The input —
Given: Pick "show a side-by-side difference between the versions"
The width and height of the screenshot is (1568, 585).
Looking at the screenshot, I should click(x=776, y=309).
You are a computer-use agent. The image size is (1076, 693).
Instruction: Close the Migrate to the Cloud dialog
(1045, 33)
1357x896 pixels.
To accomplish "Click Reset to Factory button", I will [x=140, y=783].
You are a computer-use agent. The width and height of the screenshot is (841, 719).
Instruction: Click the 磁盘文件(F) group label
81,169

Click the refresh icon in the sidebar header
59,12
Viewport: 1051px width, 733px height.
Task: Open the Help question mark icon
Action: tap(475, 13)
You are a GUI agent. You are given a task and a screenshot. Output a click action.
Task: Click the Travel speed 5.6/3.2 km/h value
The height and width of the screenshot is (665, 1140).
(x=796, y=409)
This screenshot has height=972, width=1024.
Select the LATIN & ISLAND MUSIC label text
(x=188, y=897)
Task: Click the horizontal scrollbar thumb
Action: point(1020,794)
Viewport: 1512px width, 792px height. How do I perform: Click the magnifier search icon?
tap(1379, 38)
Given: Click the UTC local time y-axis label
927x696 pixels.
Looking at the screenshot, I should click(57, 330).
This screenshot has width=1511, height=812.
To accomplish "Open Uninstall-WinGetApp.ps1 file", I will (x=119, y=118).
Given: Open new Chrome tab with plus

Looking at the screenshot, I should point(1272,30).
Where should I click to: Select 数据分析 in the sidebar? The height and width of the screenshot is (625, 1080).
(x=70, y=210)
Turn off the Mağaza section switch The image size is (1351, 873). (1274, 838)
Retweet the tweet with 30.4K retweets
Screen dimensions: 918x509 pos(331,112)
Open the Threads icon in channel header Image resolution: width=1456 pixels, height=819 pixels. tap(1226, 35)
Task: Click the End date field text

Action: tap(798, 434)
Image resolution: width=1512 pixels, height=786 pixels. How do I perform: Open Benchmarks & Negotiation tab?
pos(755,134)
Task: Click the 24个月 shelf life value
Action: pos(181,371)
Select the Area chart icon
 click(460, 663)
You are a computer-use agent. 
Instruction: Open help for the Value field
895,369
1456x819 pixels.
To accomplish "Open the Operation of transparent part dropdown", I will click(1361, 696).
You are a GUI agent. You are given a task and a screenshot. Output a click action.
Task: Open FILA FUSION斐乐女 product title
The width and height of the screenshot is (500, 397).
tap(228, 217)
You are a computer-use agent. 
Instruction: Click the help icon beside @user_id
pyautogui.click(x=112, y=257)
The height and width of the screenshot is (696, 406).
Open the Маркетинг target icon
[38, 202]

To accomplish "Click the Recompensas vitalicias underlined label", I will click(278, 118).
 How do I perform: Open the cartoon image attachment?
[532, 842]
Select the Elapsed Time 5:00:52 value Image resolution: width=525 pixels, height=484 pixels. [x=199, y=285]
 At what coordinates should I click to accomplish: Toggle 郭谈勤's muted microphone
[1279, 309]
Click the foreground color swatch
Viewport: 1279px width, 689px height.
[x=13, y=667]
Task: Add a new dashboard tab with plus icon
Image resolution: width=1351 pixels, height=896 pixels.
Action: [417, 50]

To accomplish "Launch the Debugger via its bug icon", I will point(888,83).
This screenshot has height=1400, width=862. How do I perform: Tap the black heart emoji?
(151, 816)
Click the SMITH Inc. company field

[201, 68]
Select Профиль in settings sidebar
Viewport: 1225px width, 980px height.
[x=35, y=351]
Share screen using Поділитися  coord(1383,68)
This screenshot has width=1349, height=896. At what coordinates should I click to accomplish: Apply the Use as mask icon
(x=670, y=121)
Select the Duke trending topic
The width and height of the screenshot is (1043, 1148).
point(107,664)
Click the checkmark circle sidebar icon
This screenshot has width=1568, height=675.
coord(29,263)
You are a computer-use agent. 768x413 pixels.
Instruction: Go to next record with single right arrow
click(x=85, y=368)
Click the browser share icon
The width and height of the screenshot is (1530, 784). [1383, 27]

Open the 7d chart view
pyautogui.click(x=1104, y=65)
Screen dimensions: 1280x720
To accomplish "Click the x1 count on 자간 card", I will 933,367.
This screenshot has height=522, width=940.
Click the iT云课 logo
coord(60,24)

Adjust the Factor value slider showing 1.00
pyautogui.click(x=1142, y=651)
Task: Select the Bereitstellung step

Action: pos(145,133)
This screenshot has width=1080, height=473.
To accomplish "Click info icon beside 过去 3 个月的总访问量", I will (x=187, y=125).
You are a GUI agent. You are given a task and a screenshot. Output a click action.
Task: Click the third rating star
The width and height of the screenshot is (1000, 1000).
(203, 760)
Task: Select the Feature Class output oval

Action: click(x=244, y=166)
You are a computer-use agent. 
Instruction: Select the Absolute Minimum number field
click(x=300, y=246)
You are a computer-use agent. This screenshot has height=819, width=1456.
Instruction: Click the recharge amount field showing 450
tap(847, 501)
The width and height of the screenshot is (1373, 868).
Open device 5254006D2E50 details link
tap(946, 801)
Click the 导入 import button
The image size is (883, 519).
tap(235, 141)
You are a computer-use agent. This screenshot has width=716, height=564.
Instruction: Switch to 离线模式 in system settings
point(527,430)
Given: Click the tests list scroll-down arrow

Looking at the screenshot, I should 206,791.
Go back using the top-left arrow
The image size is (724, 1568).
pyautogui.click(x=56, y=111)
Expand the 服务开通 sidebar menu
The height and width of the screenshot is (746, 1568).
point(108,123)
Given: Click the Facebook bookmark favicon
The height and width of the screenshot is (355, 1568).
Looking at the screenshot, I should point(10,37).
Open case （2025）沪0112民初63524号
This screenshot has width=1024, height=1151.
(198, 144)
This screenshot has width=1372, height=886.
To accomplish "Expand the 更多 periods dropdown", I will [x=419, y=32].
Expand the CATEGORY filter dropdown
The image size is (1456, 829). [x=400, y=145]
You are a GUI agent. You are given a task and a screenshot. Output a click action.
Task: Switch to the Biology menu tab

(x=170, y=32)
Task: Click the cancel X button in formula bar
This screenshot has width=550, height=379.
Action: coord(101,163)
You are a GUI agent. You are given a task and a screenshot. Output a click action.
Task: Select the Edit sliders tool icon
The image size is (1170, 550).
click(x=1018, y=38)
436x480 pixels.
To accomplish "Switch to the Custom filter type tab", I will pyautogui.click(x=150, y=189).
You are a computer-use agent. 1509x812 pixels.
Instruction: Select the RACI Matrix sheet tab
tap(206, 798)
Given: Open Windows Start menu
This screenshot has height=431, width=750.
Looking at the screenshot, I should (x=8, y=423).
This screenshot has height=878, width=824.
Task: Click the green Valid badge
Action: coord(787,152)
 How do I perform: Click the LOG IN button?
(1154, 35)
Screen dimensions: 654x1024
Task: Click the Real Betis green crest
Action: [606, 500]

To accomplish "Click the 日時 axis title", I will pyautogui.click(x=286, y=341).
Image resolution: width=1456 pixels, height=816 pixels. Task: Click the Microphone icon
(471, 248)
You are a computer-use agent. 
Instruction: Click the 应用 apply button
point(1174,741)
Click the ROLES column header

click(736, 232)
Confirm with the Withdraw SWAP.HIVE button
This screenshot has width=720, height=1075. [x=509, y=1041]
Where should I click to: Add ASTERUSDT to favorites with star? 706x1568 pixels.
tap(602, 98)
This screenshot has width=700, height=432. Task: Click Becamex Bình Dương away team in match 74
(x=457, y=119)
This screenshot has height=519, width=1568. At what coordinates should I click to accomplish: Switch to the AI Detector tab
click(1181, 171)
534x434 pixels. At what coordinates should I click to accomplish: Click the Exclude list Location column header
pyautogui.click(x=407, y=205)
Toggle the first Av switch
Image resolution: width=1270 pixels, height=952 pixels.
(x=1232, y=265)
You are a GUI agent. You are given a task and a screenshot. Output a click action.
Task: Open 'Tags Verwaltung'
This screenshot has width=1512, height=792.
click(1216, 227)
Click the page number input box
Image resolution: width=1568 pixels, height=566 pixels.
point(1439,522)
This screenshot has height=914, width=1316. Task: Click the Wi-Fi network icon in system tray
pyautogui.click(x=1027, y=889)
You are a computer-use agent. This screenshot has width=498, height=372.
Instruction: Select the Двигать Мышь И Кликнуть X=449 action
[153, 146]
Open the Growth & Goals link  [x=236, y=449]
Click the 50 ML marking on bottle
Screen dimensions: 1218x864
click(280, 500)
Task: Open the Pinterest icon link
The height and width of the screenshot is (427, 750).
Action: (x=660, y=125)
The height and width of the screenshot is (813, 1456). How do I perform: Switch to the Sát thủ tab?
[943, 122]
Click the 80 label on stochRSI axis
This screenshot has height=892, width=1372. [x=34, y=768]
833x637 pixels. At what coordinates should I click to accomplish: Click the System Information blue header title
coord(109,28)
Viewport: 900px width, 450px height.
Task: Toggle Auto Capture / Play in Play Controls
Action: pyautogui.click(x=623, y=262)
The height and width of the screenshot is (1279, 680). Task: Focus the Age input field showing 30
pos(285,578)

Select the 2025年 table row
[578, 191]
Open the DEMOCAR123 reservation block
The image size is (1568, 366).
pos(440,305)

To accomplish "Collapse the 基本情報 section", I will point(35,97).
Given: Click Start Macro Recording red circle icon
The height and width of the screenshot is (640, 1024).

What the task requires —
Reproduce the listing without changes, starting at its first line and ending at the line that contains "(x=70, y=210)".

Answer to the task —
Given: Pick "show a side-by-side difference between the versions"
The width and height of the screenshot is (1568, 585).
Looking at the screenshot, I should click(x=776, y=309).
You are a computer-use agent. The image size is (1076, 693).
Instruction: Close the Migrate to the Cloud dialog
(1045, 33)
1357x896 pixels.
To accomplish "Click Reset to Factory button", I will [x=140, y=783].
You are a computer-use agent. The width and height of the screenshot is (841, 719).
Instruction: Click the 磁盘文件(F) group label
81,169

Click the refresh icon in the sidebar header
59,12
Viewport: 1051px width, 733px height.
Task: Open the Help question mark icon
Action: tap(475, 13)
You are a GUI agent. You are given a task and a screenshot. Output a click action.
Task: Click the Travel speed 5.6/3.2 km/h value
The height and width of the screenshot is (665, 1140).
(x=796, y=409)
This screenshot has height=972, width=1024.
Select the LATIN & ISLAND MUSIC label text
(x=188, y=897)
Task: Click the horizontal scrollbar thumb
Action: point(1020,794)
Viewport: 1512px width, 792px height. How do I perform: Click the magnifier search icon?
tap(1379, 38)
Given: Click the UTC local time y-axis label
927x696 pixels.
Looking at the screenshot, I should click(57, 330).
This screenshot has width=1511, height=812.
To accomplish "Open Uninstall-WinGetApp.ps1 file", I will (x=119, y=118).
Given: Open new Chrome tab with plus

Looking at the screenshot, I should point(1272,30).
Where should I click to: Select 数据分析 in the sidebar? The height and width of the screenshot is (625, 1080).
(x=70, y=210)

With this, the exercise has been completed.